MUCollective / multiverse

R package for creating explorable multiverse analysis
https://mucollective.github.io/multiverse/
GNU General Public License v3.0
62 stars 5 forks source link

I got excited and drafted something (mostly to see if I could use the API) --- #42

Closed ntaback closed 5 years ago

ntaback commented 5 years ago

I got excited and drafted something (mostly to see if I could use the API) ---

M = multiverse()

inside(M, {
  # using tidyeval to do this with `!!!` though I don't think we should allow it
  # see issue #36
  set.seed(branch(seed, !!!1:100))

  x1 <- rnorm(100)
  x2 <- rnorm(100)
  y <- x1 + x2 + runif(100)

  m <- lm(y ~ x1+ x2)

  intervals <- broom::tidy(m, conf.int = TRUE)
})

execute_multiverse(M)

Each universe now contains (amongst everything else) a three-row table called intervals, each with columns term, estimate, conf.low, and conf.high in it. So if we unnest those tables from the universes we get a long-format table where the seed parameter indexes the universe and we can plot them all:

M %>%
  multiverse_table() %>%
  unnest(map(.results, "intervals"), .drop = FALSE) %>%
  unnest(seed) %>%  # won't be necessary once issue #34 is fixed
  ggplot(aes(x = seed, y = estimate, ymin = conf.low, ymax = conf.high)) +
  geom_pointrange() +
  facet_grid(. ~ term) +
  labs(x = "Universe (i.e. the seed parameter)", y = "Model Parameter Values", title = "Estimates with 95% confidence intervals")

image

Some issues cropped up:

  1. I used a sort of hack with tidy-eval and set.seed to get different universes. I'm not sure this approach is the right one --- I think we shouldn't be tidy-eval-ing the universe code by default since I'm pretty sure it will break other people's tidy-eval code if we do it (see #36). So perhaps we need a syntax for letting people pass options as a list? That would make the tidy-eval usage here unnecessary.

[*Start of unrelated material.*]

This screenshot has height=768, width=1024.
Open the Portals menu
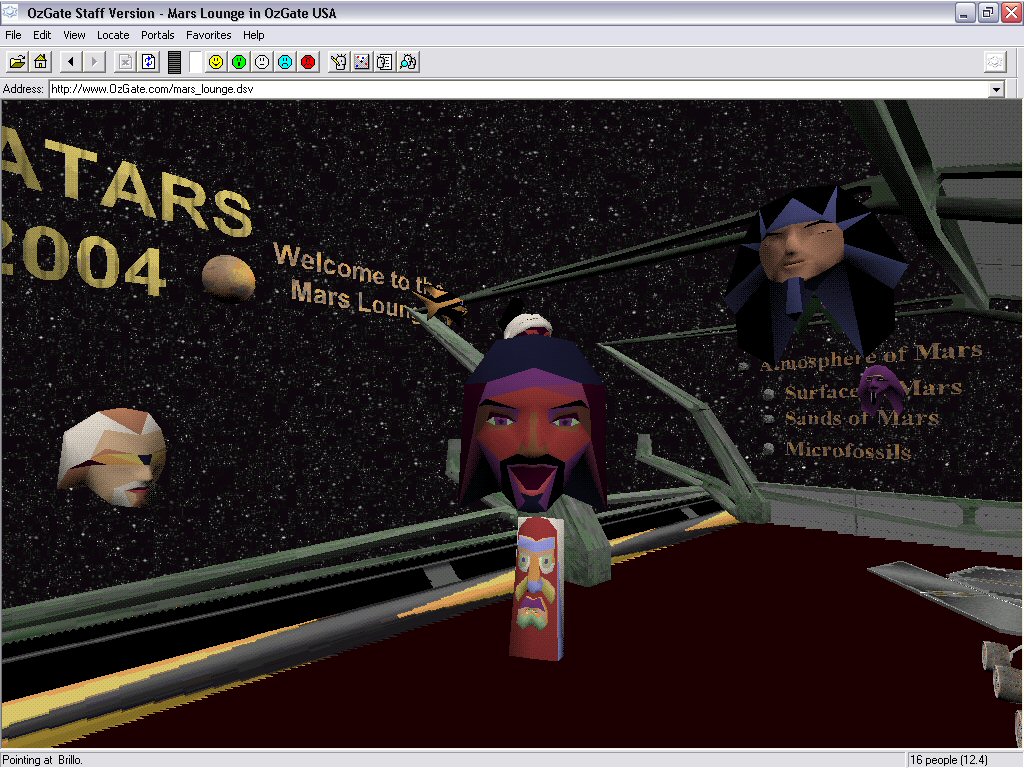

  2. This definitely convinces me that parameter values in the multiverse table should not be list columns, because I had to add an extra unnest call to get this to work that I don't think should need to be there (see #34).

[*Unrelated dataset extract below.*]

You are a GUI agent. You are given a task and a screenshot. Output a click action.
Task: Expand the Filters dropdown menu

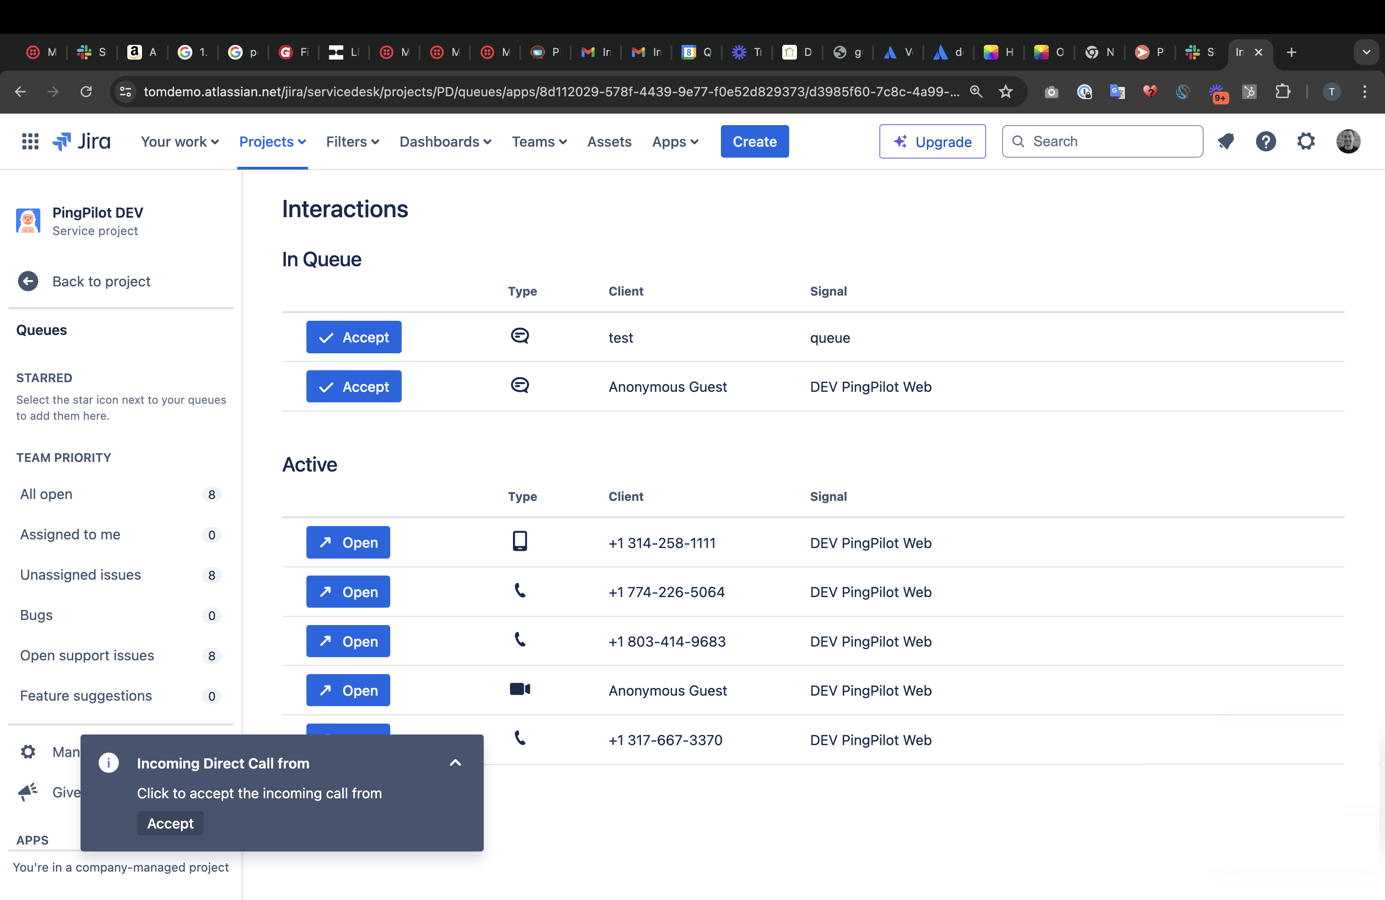(x=352, y=142)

  3. I happened to do this in a way where each universe gets a unique number determined by the seed column, but this vis would have been harder to construct if that weren't the case (and with multiverses with more than one parameter, that generally would not be the case). This suggests it might be useful for us to add something like a ".universe" column to the multiverse table that always has a unique identifier for each universe in it.

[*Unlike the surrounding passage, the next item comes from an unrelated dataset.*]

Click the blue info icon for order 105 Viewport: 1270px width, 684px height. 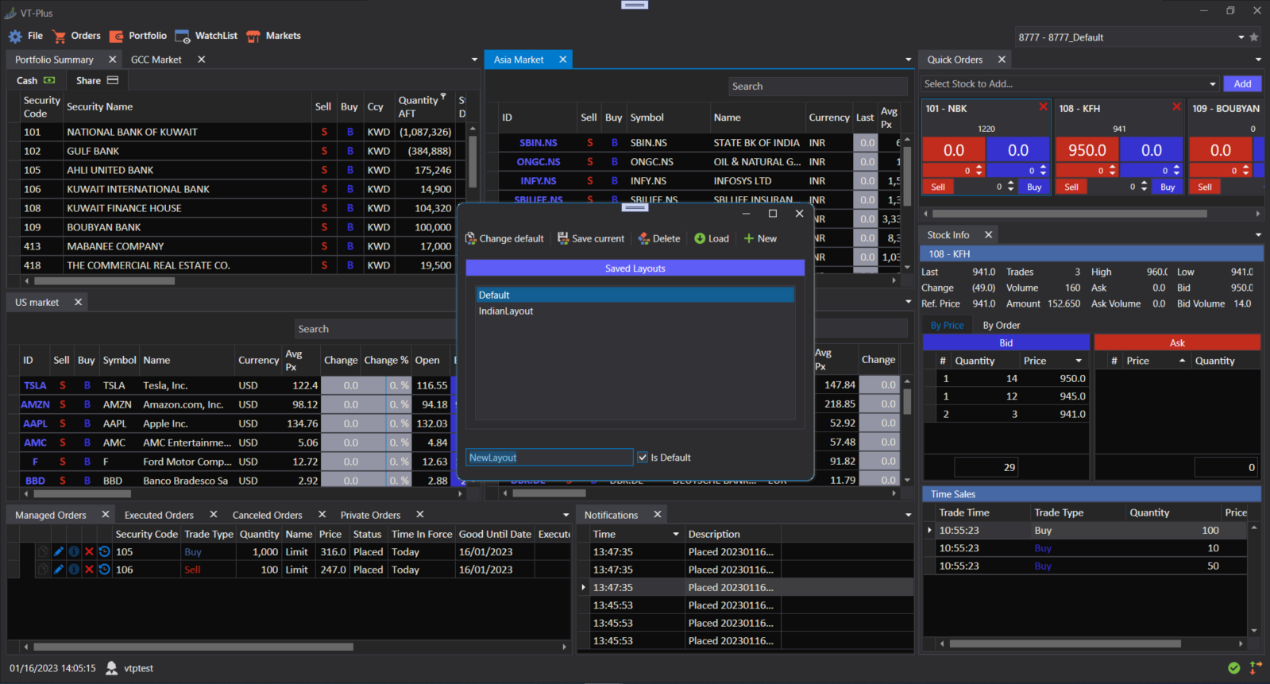[73, 550]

Originally posted by @mjskay in https://github.com/MUCollective/multidy/issues/33#issuecomment-513941426

ntaback commented 5 years ago

If I run the code above but forget to load the tidyverse library I get this cryptic error instead of something like Error in XX : "could not find function".

Screen Shot 2019-08-01 at 2 01 55 PM

abhsarma commented 5 years ago

Ah, that's a documentation problem. turns out I had forgotten to import the filter function into the NAMESPACE. I wonder how it has passed travis. I'll fix it in my next commit.

ntaback commented 5 years ago

Weird that it passed travis?

abhsarma commented 5 years ago

Yeah, since it is supposed to run R CMD check which identifies all the missing NAMESPACE dependencies

mjskay commented 5 years ago

Looks like those namespace issues are only reported as NOTEs in the CMD CHECK output (under "Checking package"): https://travis-ci.com/MUCollective/multidy

Travis builds only fail on ERRORs and WARNINGs. As a result you pretty much have to check travis output periodically and clear out NOTEs as well (unless they are things that can wait to be fixed later).